Thomson Reuters has acquired a UK-based AI start-up that was founded by an Allen & Overy Shearman trainee two years ago.

The target – Safe Sign Technologies – focuses on legal-specific use cases for large language models.

This deal is part of an $8bn budget Thomson Reuters announced it had to spend on AI-focused deals earlier this year, according to CEO Steve Hasker, and is the legal content company’s next step into AI.

Thomson Reuters already offers a genAI assistant known as CoCounsel AI Assistant, which it hopes to supercharge with this acquisition.

Safe Sign was set up by members from Cambridge, DeepMind, Harvard and MIT. It was founded in February 2022 by Alexander Kardos-Nyheim, a law graduate from Cambridge and trainee at A&O Shearman. It is understood that Kardos-Nyheim spent just over two years at the firm, leaving this week.

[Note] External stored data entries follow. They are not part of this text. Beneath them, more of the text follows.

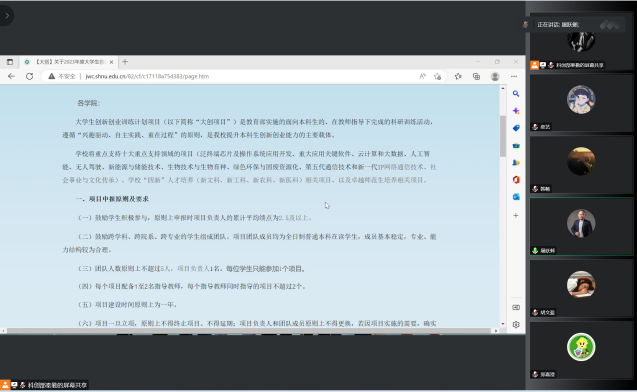Select the 【大创】 notice tab
Viewport: 637px width, 392px height.
pos(68,62)
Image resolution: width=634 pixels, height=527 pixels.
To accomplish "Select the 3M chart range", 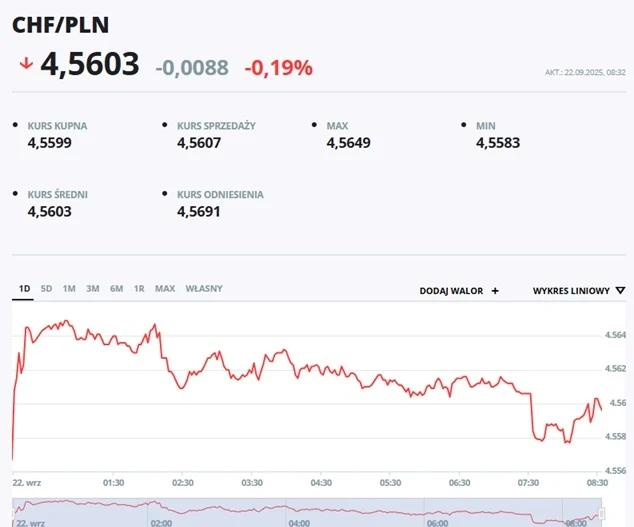I will click(x=93, y=289).
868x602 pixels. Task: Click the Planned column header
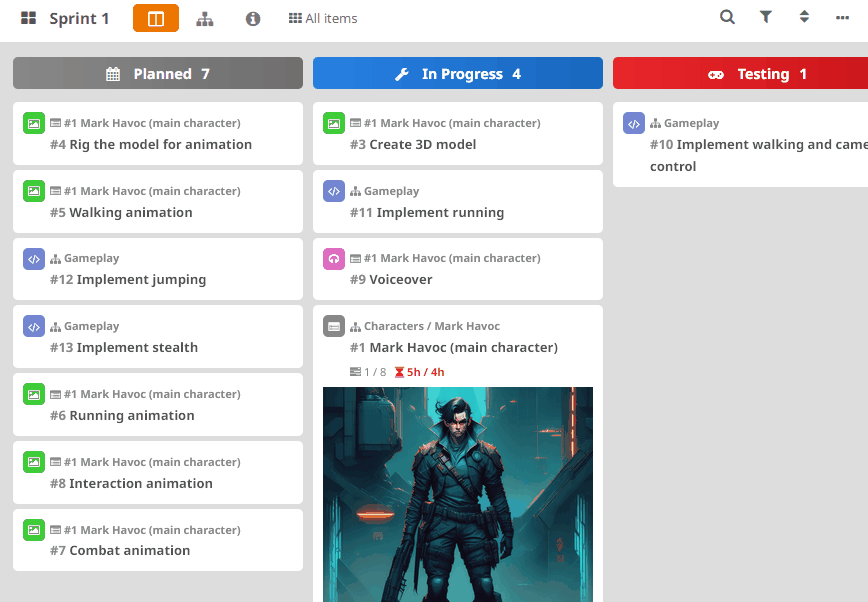coord(158,73)
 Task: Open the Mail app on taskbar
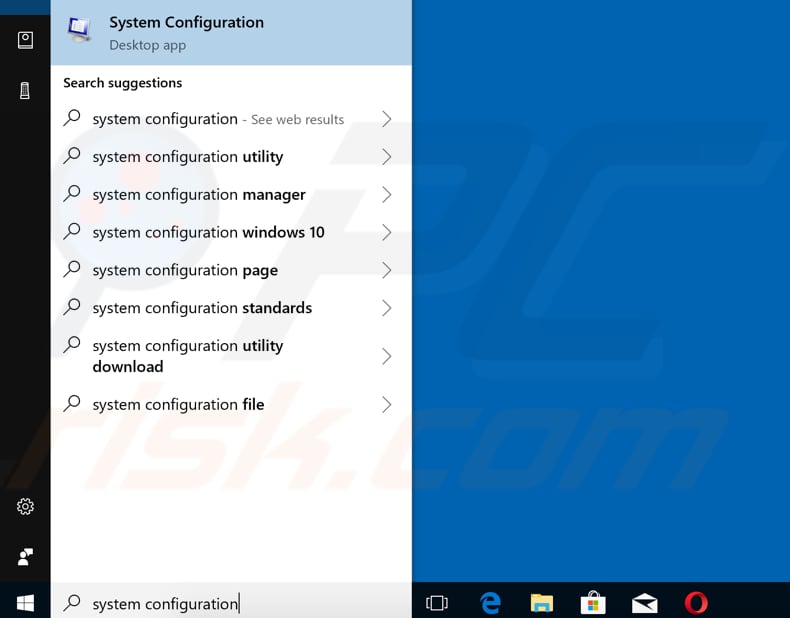[x=645, y=603]
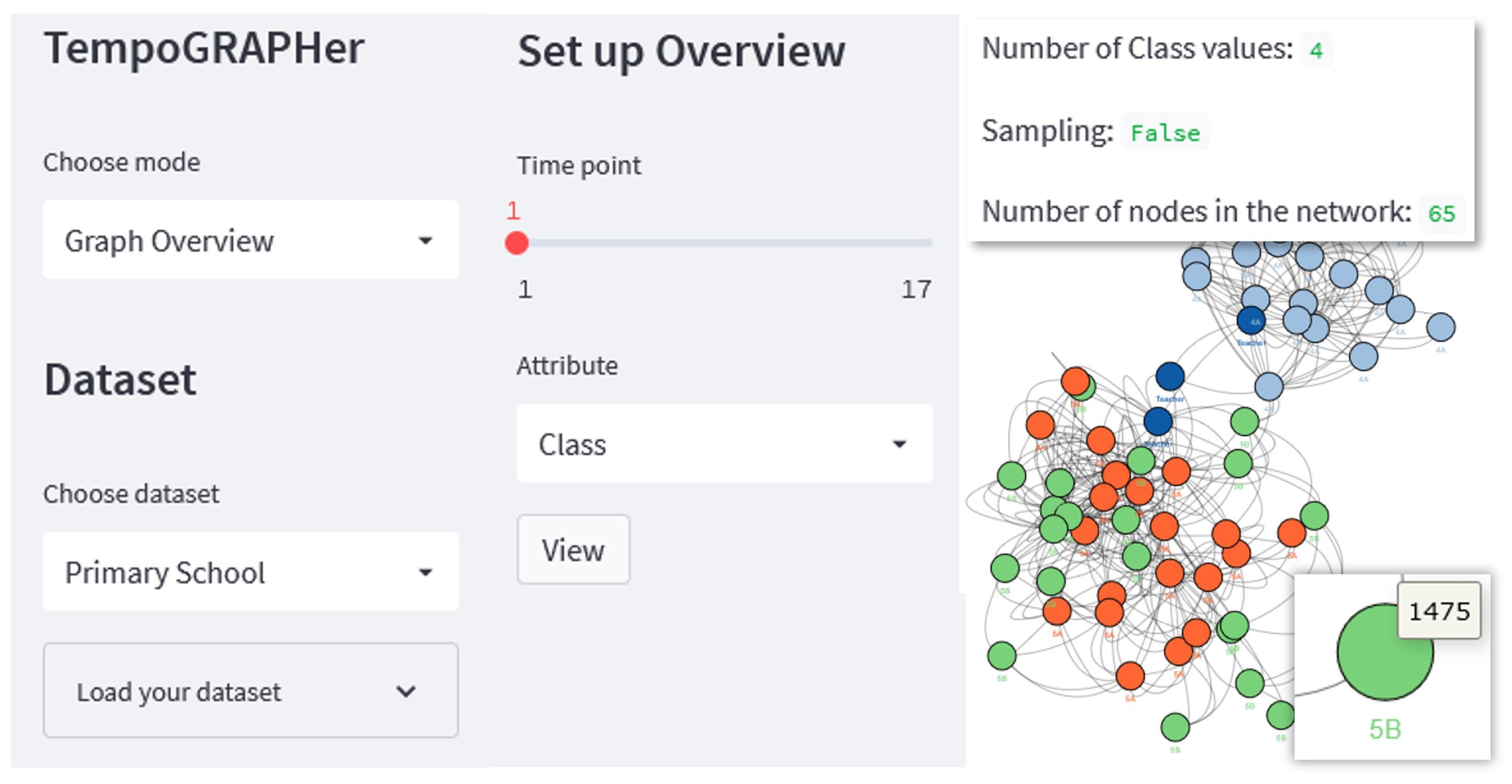1512x784 pixels.
Task: Click the arrow on the Graph Overview selector
Action: click(425, 240)
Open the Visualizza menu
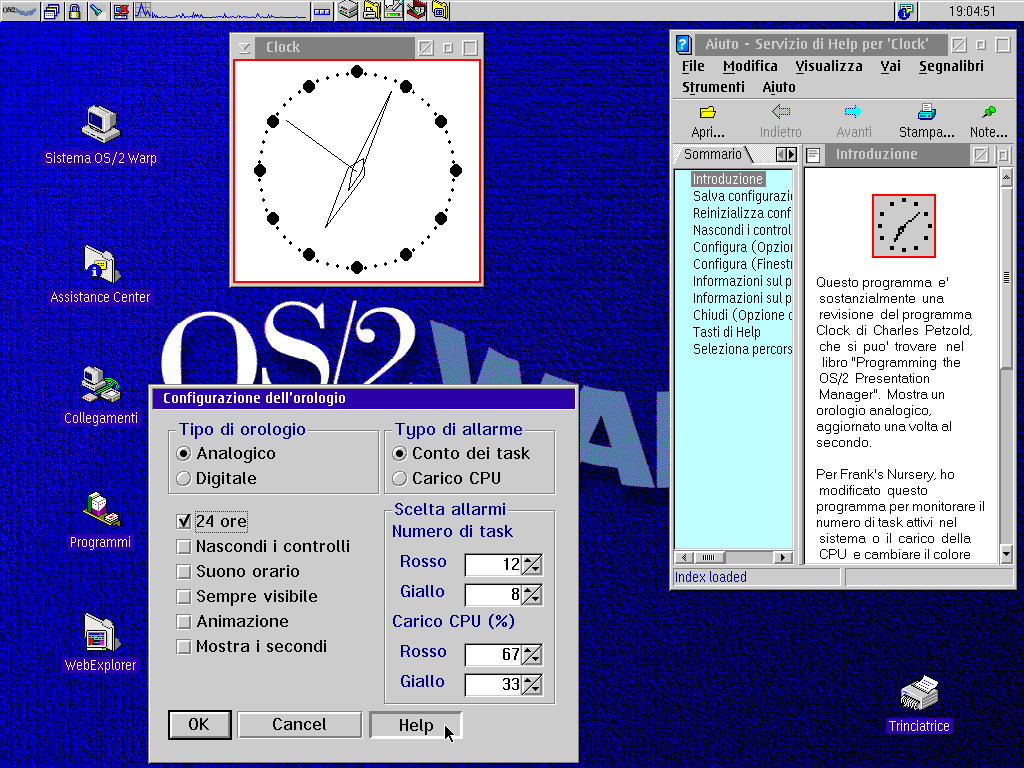The width and height of the screenshot is (1024, 768). [x=829, y=66]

Jonathan Schwartz is a co-founder of Safe Sign, with a background in robotics and computer science.

The acquisition is part of a wider race that sees technology as instrumental in helping them keep ahead of what providing knowledge and information to lawyers will look like.

It comes as legal information providers start to rethink their strategies as genAI looks more and more capable of replacing simple tools that have traditionally found information and legal guidance for lawyers, and at reduced costs.

Commenting on the acquisition, Joel Hron, chief technology officer at Thomson Reuters says: “The academic and industry sectors of the UK have been leaders in the AI field for years, and this investment in Safe Sign Technologies as a big vote of confidence in that continued leadership for years to come.

“We have ambitious plans for investing in Safe Sign Technologies in the UK and growing our talent from UK’s data science community.”